Мне не хочется их слушать, но я не могу себя заставить оторваться, как на уроке географии, когда наш контуженный учитель по прозвищу Сей Иваныч, закатив глаза и брызжа слюной, начинает бормотать про окопы после бомбежки, где он подобрал три руки, оторванных по локоть.
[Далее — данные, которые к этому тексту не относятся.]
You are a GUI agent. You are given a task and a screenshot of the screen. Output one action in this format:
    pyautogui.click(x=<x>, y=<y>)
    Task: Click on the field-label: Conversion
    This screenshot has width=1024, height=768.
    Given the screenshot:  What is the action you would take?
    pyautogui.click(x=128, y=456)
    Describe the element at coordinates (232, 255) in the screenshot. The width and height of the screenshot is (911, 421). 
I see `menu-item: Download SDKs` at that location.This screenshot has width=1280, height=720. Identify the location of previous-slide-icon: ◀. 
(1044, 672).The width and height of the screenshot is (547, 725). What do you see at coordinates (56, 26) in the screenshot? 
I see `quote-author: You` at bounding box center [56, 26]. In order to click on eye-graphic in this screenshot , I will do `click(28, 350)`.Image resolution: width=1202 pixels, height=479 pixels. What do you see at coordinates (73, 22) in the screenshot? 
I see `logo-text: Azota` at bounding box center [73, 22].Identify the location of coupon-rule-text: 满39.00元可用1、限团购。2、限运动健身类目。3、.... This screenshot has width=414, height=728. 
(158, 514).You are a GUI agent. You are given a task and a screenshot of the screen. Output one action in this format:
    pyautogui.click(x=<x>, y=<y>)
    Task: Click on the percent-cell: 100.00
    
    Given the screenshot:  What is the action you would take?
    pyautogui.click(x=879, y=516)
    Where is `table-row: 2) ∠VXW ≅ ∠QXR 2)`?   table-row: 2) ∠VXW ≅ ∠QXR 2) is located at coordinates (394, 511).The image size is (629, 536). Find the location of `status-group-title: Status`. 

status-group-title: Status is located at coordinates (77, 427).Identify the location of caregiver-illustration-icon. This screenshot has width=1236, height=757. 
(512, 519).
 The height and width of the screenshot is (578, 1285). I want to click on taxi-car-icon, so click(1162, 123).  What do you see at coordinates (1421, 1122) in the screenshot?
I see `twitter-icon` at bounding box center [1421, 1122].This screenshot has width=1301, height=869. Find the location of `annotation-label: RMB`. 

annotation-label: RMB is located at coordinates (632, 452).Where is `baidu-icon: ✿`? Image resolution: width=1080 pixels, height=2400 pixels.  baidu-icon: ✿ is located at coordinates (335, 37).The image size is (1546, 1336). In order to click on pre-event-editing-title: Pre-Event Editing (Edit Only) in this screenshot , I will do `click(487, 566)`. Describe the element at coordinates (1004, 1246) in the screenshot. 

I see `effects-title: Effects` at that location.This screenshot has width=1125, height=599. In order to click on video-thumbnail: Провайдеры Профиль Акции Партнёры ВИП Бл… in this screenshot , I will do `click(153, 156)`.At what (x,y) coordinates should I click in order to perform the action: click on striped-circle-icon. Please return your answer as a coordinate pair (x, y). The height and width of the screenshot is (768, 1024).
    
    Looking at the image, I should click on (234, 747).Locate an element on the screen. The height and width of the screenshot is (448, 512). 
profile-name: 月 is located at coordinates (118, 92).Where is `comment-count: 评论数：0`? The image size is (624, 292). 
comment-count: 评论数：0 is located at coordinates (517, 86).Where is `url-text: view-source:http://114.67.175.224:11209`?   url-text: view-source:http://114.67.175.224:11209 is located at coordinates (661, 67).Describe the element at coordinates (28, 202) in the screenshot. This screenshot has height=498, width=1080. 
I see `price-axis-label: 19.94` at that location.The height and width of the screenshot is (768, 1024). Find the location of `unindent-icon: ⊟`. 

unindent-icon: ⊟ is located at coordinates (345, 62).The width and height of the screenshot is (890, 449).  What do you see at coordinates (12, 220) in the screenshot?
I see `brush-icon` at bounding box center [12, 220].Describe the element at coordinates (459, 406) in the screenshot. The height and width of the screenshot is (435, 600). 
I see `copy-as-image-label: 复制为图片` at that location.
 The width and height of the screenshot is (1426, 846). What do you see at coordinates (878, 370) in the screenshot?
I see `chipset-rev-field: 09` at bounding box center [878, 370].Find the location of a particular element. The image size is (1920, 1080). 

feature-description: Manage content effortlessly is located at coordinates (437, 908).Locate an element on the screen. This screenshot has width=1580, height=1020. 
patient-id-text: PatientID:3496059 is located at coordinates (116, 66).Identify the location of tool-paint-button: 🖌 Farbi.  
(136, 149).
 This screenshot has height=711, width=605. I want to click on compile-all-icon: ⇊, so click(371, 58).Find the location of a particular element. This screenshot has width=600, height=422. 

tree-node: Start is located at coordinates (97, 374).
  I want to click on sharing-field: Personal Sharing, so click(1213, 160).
– Да-а… – тянет отец. – Только б я таких героев и близко к переднему краю не подпускал. – Он ненадолго замолкает, и зрачки у него расширяются, словно от боли. – А кто не погиб?.. В семнадцать-то лет научившись убивать… Это ж еще хуже. Помнишь, Иван, какой у нас после войны бандитизм открылся? Думаешь – просто так? Те же пацаны, каким война душу поломала…
Мне почему-то делается холодно в жаркой избе. Я знаю, о чем говорит отец. Иногда мне даже кажется, что я помню черное, ночное окно на улицу, два хмурых лица за ним, одно – моего сводного брата. Но это лишь кажется, я ничего не могу помнить, мне было тогда полтора года. И окно, и разговор через форточку – из рассказов матери.
– Папа, пусти нас.
– Иди к воротам, но только один и без вещей.
– Нет, папа, так не пойду.
– Иди, Володька. Опомнись. И узлы брось. С награбленным не пущу, ты меня знаешь. Ну, что тебе это барахло и этот бандит?! Не позорься и меня не позорь.
– Не пускаешь, значит? Ладно, папа, я уйду. Не пожалей, смотри.
– Если уйдешь, запомни: отца у тебя больше нет!
Я всю жизнь возвращаюсь к этой истории. Прав был отец или не прав? Жесток или не жесток? И не могу решить. Но всю жизнь я боюсь сделать что-нибудь недостойное и услышать: «Запомни, отца у тебя больше нет». Отца давным-давно нет в живых, никто не может сказать мне тех беспощадных слов, а я все равно боюсь, может быть, того, что однажды скажу их сама себе.
Отец не умел прощать. Вернее, были вещи, которые отец, по натуре незлопамятный и добрый, прощать не мог, никому. И случись ему самому оступиться, предать или сделать подлость, он бы, не дрогнув, рассчитался с собой. Но не случилось. Потому, наверное, и не случилось.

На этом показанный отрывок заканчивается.